== PROMPT ==
Output the data below only from the line containing "Task: Click the" up to and including the line containing "Viewport: 489px width, 466px height.", exact and with the pictures left out.

== DATA PROVIDED ==
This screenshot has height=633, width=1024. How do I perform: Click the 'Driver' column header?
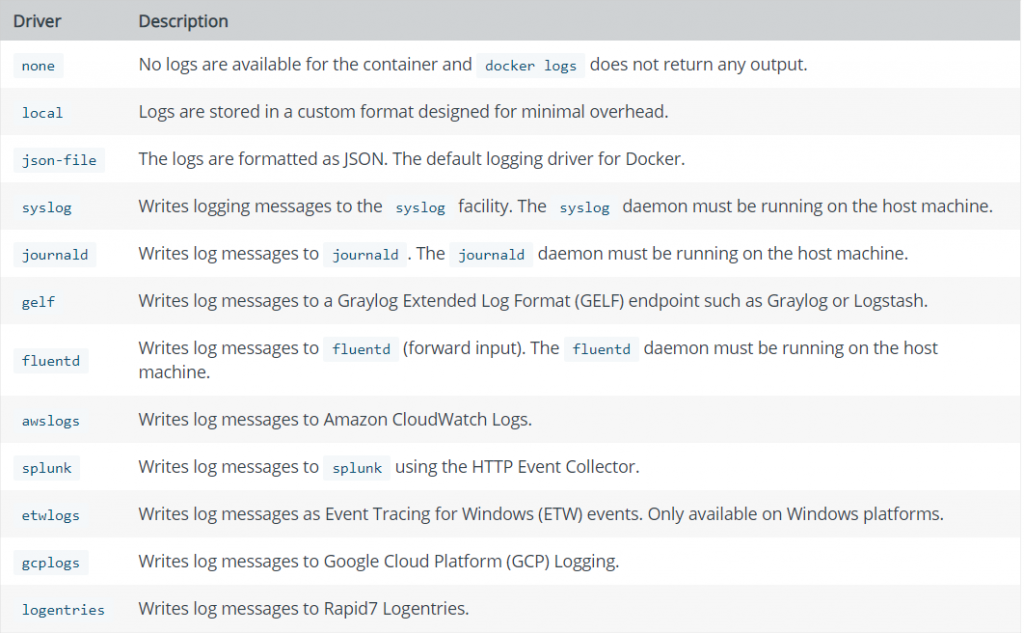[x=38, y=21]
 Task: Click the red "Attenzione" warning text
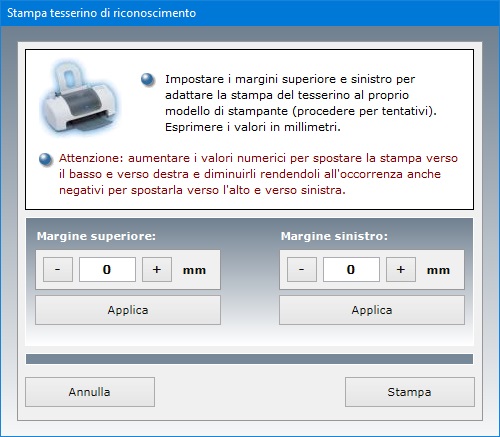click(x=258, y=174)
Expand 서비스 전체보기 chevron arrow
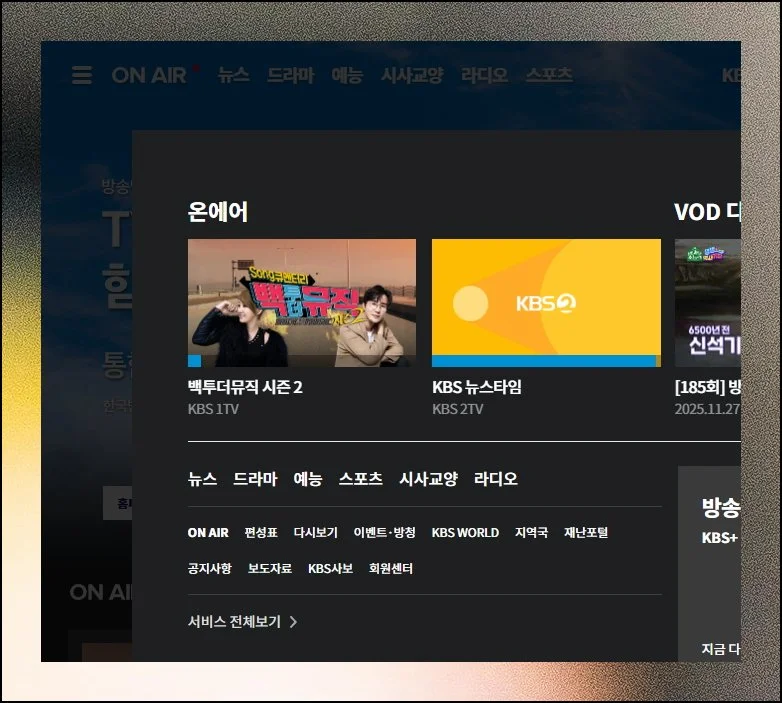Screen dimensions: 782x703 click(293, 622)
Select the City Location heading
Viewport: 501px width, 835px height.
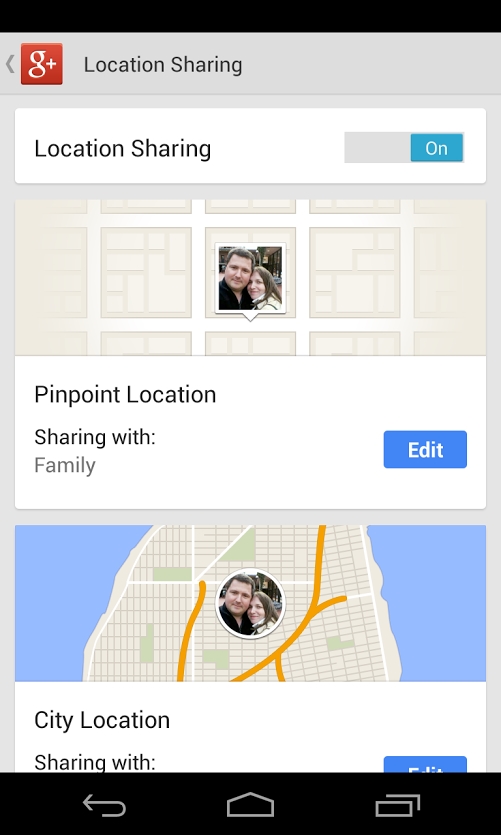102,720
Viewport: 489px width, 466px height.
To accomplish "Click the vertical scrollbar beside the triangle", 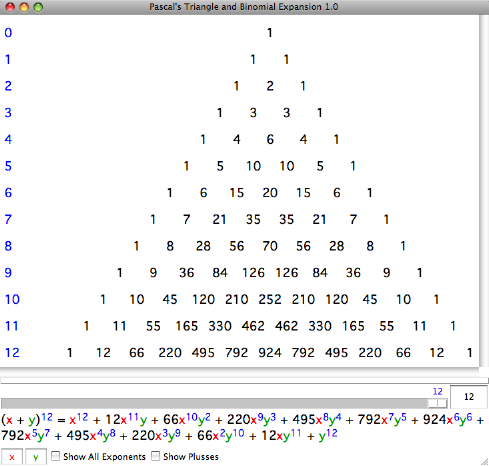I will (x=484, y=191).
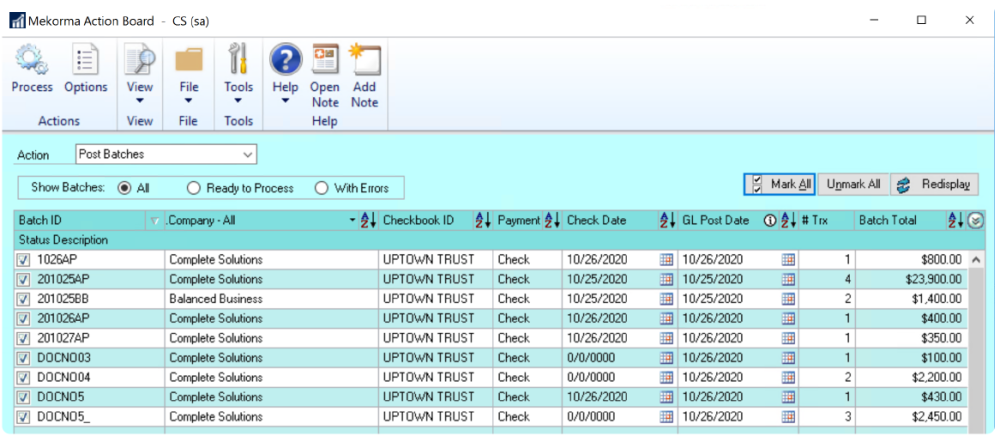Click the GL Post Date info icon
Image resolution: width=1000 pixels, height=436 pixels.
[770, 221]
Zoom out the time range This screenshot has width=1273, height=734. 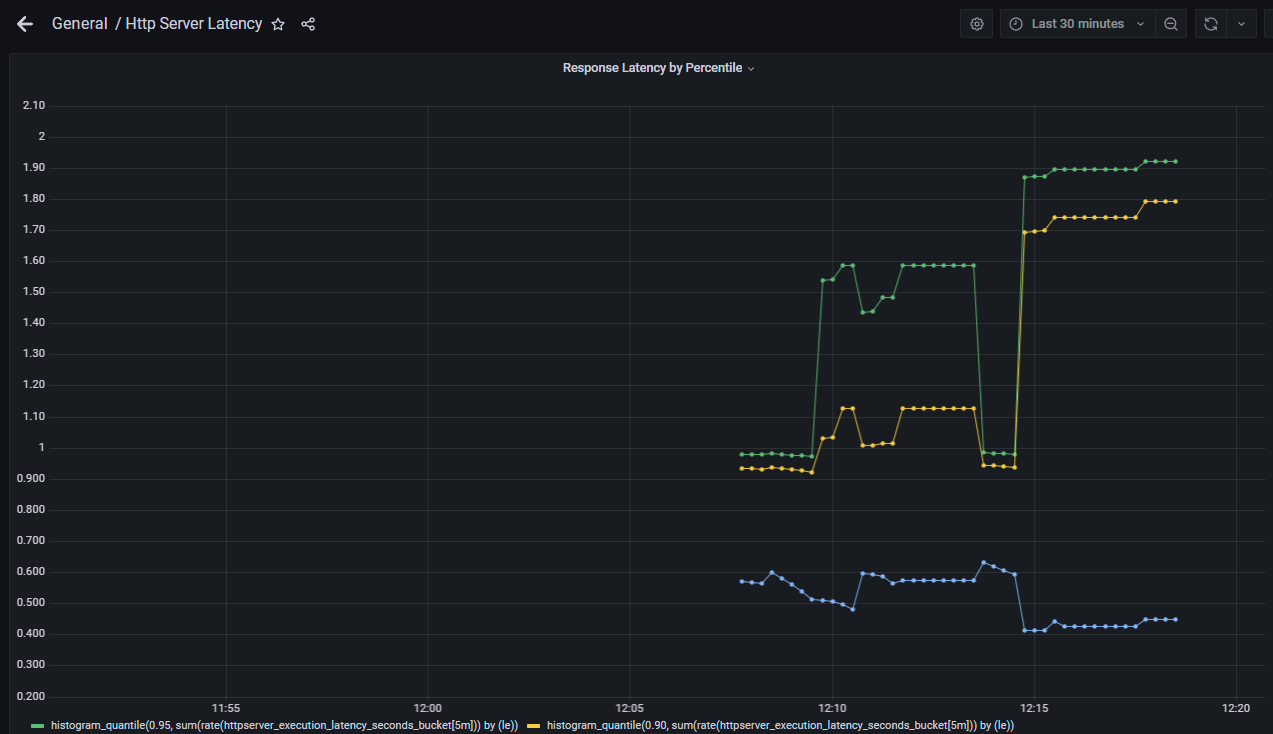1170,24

---

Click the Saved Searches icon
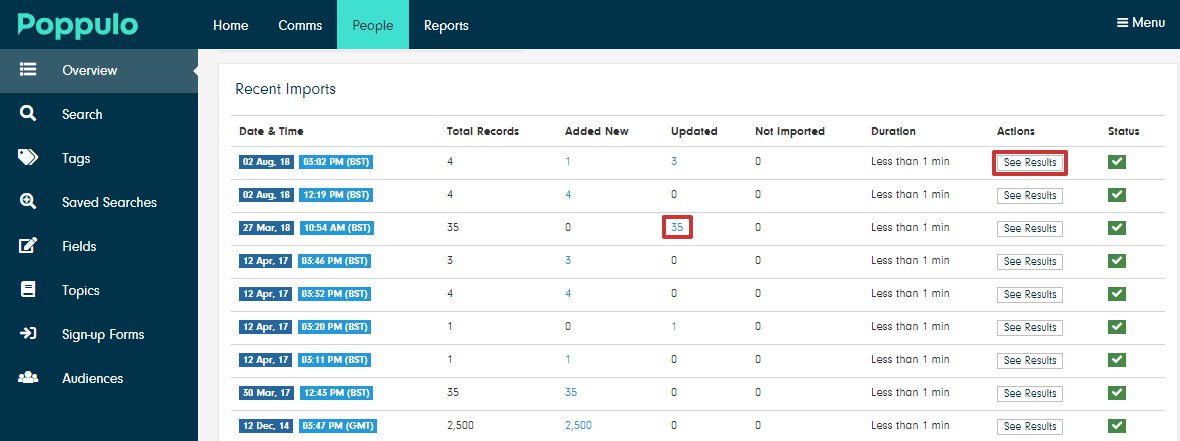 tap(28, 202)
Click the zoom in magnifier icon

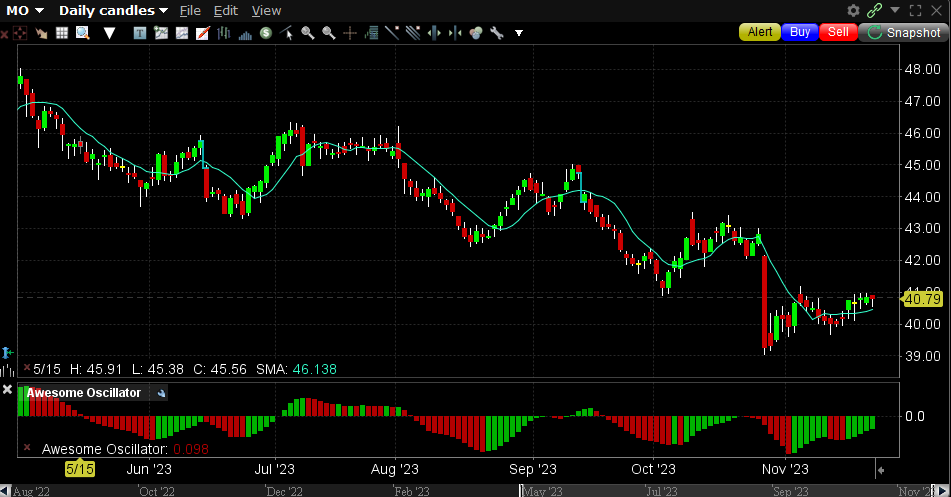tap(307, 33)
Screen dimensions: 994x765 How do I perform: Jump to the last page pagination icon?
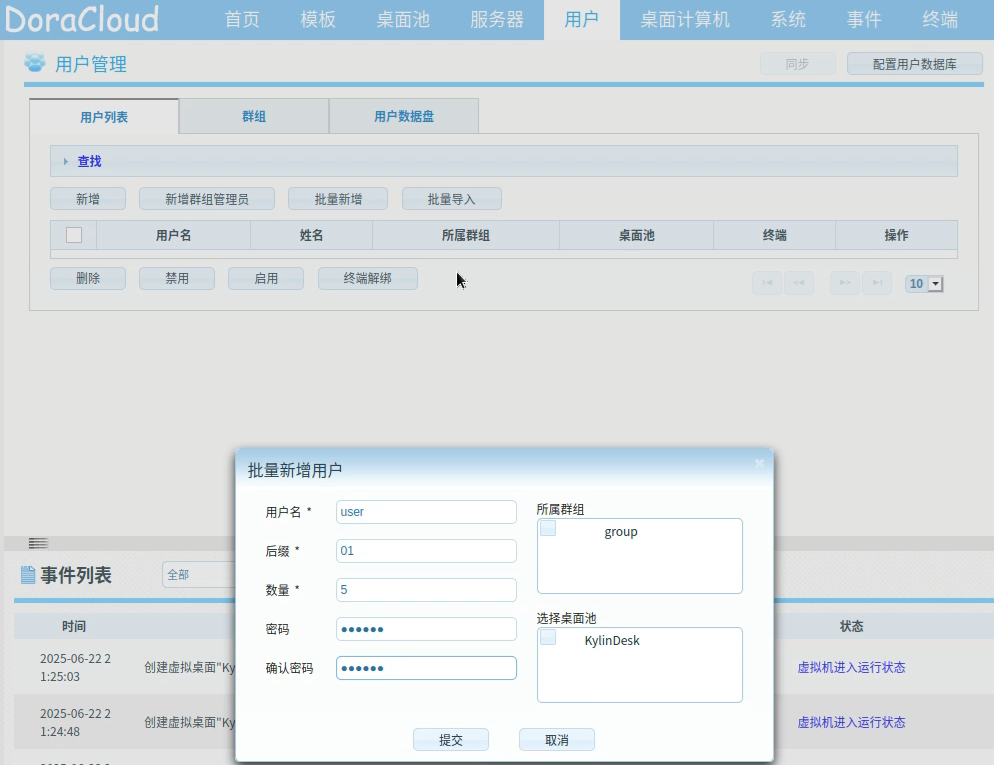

--

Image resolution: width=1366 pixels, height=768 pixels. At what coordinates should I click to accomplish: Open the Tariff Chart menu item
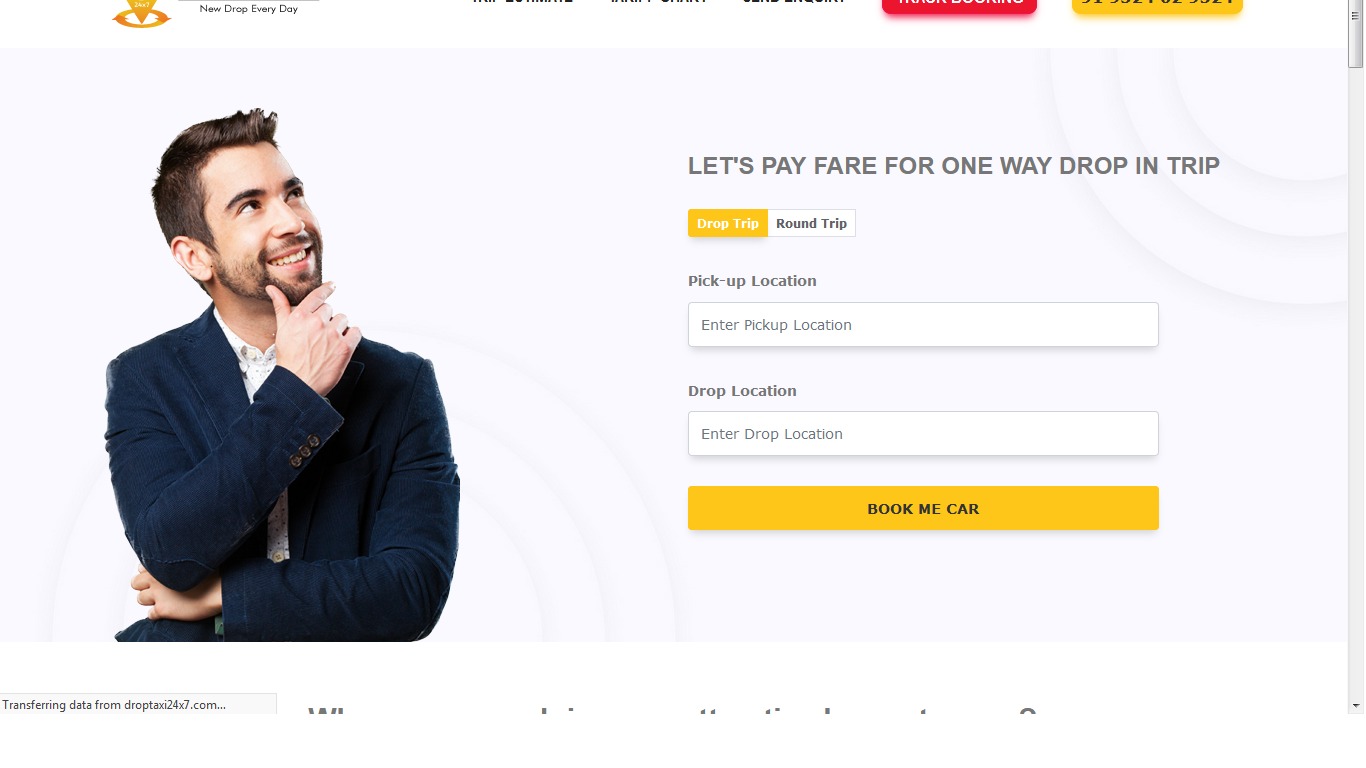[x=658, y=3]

== ANSWER SECTION ==
 Task: Click the red "Attenzione" warning text
click(x=258, y=174)
Expand 서비스 전체보기 chevron arrow
Screen dimensions: 782x703 click(293, 622)
Select the City Location heading
Viewport: 501px width, 835px height.
102,720
Viewport: 489px width, 466px height.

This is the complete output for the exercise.